Music: The Waterboys
An appointment with Mr Scott
Formed in 1983 by Mike Scott, The Waterboys have been in essence his band along with a revolving nucleus of musicians, playing in a number of different styles but with celtic folk and rock’n’roll at its core. The band dissolved in 1993 and Scott pursued a solo career before reforming in 2000. Scott has previously emphasised a continuity between The Waterboys and his solo work. “To me there’s no difference between Mike Scott and the Waterboys; they both mean the same thing. They mean myself and whoever are my current travelling musical companions.”
Last year the band released An Appointment with Mr Yeats, an album that feature the words of famous Irish poet W.B. Yeats, along with the music of The Waterboys. “My mother was an English lecturer and I remember her talking about Yeats in the house as a child, usually in hushed tones. In 1970, when I was 11, she took me to the Yeats summer school in Sligo and I went to some of the readings and lectures which gave me a sense of who Yeats was; I came to him in my own time… I like his poems and I like his use of language and the subjects he writes about. And I noticed that some of them suggested music in my mind, suitable for musical treatment.
In 1988, on the Fisherman’s Blues album, we did ‘The Stolen Child’ (one of Yeats’s poems) and ever since then I’ve kept going through his poetry books until I had enough for a show which was The Appointment With Mr Yeats, and which became the album.”
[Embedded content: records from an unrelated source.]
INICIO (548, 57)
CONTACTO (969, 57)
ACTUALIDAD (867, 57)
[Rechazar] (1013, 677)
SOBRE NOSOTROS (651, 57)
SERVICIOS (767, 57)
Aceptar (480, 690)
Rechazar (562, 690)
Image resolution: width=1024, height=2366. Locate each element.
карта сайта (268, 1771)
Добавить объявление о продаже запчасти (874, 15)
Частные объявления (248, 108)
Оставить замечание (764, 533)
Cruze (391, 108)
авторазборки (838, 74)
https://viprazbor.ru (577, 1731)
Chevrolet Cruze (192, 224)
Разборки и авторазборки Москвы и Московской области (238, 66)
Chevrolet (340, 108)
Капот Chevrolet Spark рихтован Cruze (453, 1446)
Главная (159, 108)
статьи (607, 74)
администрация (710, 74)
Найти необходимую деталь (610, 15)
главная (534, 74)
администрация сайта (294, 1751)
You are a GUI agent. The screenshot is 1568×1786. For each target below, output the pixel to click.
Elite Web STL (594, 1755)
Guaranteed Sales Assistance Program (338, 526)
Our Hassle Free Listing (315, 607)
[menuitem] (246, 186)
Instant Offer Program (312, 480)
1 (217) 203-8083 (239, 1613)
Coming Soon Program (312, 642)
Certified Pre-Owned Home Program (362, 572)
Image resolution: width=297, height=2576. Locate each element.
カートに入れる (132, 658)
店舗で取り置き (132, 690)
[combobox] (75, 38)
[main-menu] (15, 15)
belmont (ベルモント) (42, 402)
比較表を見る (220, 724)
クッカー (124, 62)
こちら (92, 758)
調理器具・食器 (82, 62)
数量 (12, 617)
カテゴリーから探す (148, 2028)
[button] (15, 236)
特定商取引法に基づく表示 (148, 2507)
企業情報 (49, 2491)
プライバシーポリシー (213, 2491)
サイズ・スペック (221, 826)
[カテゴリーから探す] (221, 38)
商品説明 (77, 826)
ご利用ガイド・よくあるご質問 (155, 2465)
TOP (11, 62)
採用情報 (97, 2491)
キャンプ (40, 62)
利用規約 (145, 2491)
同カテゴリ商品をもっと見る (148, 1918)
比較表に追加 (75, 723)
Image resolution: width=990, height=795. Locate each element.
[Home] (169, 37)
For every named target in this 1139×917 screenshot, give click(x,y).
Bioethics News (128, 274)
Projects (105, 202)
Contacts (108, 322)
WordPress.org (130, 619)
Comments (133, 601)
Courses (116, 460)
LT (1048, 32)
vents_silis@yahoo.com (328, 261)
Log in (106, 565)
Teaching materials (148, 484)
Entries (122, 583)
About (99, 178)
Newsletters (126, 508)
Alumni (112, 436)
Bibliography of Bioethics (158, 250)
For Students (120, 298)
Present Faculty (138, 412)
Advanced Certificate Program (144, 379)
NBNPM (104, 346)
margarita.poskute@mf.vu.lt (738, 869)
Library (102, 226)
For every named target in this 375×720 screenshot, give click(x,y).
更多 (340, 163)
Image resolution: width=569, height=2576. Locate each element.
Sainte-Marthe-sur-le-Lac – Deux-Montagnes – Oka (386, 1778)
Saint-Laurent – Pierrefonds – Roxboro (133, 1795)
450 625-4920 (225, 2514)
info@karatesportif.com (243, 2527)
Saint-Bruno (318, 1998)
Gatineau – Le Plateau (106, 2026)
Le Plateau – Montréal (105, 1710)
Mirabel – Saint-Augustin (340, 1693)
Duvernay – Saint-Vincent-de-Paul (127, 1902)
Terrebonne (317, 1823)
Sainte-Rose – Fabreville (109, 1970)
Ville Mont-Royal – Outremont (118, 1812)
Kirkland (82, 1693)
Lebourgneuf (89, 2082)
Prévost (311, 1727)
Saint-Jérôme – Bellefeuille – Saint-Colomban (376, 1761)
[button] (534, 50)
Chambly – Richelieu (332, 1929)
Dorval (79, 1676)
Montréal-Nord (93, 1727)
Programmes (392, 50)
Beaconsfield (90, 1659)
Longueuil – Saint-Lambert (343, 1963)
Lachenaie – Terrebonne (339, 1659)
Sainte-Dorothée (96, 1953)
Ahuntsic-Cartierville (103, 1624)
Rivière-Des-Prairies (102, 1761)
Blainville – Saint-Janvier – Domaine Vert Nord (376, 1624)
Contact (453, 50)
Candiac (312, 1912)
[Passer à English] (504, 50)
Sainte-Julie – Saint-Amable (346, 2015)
Yeats was the recipient of the Nobel Prize, and became a giant of Irish literature. “He’s Ireland’s national poet in the same way Robert Burns is Scotland’s national poet and Shakespeare is England’s bard. His quotes are used in daily conversation, and a lot are familiar beyond Ireland like No Country For Old Men which is one of his lines.
“Yeats was fascinated by myths, legends and mysticism. That’s part of the pull of his work. People sometimes over-interpret his work, and some people can’t deal with his mysticism, and try and treat it like a folly because they don’t understand it… I’m not sure what the Yeats glitterati make of it, but I don’t actually care! I’ve read a couple of biographies of Yeats by people who don’t get him.”